In 2018, South Street School moved to a new building, and K2S had more space. Equipment donations came in. The program itself improved as instruction evolved from all-group to more individualized learning. The classroom became more orderly. Ms. Krska was able to hire staff members who’d grown up in Newark themselves, and connected with the children immediately. As younger children entered the program, they could see the older children actually playing and reading music; perhaps they imagined themselves being able to play like that third-grader. “They could see the goal,” Frances said.
Developing a program that really works takes time, Ms. Krska noted. Developing trust with the children so the classroom functions well, finding and hiring good teachers, and investing in those teachers, all takes time. “It’s a point that’s lost on a lot of people,” she noted. “They’ll ask, ‘Why can’t you use all volunteers?’ We need volunteers, but we also need skilled staff.”

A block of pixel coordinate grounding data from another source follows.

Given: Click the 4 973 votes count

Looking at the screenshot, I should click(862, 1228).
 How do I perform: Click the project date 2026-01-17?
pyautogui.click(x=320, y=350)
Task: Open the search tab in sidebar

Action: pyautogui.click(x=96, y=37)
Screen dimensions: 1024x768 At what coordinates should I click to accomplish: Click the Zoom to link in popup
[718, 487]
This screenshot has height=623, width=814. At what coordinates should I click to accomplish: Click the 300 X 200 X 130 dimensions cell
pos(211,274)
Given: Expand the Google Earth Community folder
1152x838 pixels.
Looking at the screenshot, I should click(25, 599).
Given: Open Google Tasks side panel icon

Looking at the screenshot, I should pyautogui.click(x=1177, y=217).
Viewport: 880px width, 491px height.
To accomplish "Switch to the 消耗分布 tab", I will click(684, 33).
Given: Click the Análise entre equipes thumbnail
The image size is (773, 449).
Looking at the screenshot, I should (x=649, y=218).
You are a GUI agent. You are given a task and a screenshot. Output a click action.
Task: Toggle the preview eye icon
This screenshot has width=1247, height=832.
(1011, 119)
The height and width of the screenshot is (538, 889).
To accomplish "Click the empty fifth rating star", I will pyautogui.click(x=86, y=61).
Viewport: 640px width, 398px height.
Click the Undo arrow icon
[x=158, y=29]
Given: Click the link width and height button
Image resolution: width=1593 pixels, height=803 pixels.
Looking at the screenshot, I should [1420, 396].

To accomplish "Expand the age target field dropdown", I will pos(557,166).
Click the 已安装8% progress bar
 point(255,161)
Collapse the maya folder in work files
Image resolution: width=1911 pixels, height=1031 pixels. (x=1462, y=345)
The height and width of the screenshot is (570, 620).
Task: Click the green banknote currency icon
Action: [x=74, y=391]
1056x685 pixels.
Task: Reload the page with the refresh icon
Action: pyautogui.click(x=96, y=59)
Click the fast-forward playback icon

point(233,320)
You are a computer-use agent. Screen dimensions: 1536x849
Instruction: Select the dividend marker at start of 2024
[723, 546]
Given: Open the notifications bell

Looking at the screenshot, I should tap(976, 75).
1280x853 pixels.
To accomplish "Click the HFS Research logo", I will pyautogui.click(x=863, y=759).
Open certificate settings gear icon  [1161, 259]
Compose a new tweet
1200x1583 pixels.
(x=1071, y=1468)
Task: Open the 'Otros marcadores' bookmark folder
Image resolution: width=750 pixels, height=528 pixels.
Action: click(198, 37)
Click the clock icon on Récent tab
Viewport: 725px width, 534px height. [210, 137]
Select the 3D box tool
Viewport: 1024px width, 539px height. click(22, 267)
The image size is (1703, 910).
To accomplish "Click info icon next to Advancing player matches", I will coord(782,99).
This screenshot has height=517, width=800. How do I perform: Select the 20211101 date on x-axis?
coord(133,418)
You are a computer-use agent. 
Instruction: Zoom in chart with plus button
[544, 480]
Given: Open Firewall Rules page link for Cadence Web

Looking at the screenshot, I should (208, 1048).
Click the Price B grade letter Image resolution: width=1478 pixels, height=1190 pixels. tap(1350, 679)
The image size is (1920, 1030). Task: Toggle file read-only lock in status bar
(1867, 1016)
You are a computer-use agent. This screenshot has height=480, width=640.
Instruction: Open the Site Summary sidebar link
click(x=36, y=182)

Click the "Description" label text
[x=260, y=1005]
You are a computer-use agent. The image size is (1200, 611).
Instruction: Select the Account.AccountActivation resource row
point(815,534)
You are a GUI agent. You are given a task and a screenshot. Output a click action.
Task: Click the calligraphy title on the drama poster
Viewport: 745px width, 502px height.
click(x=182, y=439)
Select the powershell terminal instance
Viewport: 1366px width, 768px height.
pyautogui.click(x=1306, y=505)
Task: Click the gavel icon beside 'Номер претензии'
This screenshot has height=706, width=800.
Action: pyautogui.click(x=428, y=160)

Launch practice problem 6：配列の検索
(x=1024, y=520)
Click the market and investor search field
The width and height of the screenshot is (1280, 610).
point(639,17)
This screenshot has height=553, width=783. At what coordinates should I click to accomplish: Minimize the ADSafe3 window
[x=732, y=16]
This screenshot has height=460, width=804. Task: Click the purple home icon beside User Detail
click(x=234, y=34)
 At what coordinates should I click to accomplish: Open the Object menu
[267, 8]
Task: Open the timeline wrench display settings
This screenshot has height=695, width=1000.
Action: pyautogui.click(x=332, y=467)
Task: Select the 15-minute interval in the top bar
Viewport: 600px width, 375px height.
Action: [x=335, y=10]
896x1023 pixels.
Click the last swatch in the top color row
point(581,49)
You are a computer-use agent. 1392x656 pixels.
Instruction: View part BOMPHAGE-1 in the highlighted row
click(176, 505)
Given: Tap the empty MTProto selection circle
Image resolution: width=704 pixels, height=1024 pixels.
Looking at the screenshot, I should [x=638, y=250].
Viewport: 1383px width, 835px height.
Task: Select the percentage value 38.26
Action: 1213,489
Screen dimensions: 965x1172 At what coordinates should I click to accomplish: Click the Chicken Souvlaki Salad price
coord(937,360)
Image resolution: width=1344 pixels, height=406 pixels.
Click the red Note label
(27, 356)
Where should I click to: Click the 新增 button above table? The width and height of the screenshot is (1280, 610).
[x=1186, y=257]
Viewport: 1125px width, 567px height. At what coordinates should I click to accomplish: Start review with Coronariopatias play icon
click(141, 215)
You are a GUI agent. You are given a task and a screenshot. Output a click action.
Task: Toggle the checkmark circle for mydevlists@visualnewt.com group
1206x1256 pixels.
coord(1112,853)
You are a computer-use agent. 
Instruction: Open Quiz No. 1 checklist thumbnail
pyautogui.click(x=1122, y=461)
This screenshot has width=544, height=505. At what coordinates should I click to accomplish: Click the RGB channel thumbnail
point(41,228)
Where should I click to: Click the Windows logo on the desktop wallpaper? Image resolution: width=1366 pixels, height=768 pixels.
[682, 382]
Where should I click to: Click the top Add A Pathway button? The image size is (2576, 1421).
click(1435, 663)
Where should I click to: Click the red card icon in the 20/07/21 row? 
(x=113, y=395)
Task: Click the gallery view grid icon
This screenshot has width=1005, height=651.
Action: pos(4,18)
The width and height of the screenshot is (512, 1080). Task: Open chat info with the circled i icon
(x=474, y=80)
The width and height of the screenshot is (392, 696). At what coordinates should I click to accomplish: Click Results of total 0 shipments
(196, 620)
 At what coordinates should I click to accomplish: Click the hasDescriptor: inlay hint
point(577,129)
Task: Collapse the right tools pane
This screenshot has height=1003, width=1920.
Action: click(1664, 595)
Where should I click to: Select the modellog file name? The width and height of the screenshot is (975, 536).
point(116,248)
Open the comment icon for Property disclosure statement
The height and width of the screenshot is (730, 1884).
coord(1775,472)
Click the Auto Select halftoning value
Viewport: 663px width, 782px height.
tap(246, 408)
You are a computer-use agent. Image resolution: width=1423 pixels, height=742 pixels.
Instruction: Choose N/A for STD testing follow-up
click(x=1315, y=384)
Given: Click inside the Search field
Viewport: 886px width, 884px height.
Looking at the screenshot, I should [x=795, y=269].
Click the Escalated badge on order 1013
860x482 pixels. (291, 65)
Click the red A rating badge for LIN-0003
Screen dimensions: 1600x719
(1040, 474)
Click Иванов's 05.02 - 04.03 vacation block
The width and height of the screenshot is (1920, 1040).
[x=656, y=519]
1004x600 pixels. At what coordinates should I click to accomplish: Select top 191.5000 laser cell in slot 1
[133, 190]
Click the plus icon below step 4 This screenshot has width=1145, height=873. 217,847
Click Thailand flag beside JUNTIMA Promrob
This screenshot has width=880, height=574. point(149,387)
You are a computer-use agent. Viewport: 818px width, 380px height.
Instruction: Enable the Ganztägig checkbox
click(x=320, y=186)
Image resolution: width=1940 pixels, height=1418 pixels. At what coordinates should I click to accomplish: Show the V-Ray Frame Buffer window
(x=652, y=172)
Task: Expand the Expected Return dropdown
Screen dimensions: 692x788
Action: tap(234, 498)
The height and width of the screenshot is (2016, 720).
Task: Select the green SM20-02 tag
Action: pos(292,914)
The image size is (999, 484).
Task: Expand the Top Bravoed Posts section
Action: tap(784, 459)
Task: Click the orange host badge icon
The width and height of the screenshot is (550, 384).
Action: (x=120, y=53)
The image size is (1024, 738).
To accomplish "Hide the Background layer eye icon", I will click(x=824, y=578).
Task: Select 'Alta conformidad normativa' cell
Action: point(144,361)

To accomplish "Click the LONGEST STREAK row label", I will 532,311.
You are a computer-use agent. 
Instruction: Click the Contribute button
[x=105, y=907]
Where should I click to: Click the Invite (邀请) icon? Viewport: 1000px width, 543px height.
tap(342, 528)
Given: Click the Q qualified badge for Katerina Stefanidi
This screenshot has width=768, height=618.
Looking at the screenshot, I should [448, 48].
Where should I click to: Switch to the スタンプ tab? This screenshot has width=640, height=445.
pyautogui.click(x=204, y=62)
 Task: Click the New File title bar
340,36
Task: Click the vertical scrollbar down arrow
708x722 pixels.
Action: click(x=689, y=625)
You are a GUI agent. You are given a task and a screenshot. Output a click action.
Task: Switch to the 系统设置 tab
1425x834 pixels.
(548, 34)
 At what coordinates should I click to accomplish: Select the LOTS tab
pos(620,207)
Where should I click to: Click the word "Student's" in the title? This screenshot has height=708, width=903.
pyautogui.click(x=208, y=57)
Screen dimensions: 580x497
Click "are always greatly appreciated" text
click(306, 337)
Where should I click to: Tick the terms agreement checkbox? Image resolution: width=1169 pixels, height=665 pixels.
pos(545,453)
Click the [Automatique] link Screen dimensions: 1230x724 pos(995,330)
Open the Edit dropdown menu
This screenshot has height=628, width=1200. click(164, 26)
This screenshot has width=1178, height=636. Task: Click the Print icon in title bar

Frances remembers the impact that hiring a Spanish-speaking teacher had on the kids. “He could speak to the kids in their language, so they connected on a different level. And when Elijah [featured in our November newsletter] was hired, the kids really looked up to both of them. I think for the boys in particular, it had a huge impact,” she recalls. “The kids really like them, but they also really respect them.”
One theme that Ms. Krska emphasizes as the Executive Director is connecting communities: “Yes, we’re teaching children music, but we’re also using music to create bridges between groups of people who don’t typically know each other, and we need each other. We’re both better for the connection,” she has said. Frances observed the process first-hand, when the “Keys Kids” played during the intermission at a concert by the Baroque Orchestra of New Jersey (BONJ), a much-appreciated partner.
“Many people in the audience were older people--which is what classical music tends to attract,” Frances explained. “They loved seeing the kids, and listening to them play. One gentleman came up to me at the end of the concert and said, ‘I wanted to see the children perform before I decided to support you. Now I want to talk to you.’” In the live interaction through music, the young musicians from Newark and the older audience from surrounding communities come a bit closer together.
That same reciprocity is what keeps Frances so engaged. “I still like to learn piano. I’ll never be a musician, but I do enjoy playing a little. And honestly, the kids inspire me! Jee-Hoon always talks about ‘the two-way street.’ And these kids inspire me to stay at it. Because they stay at it.”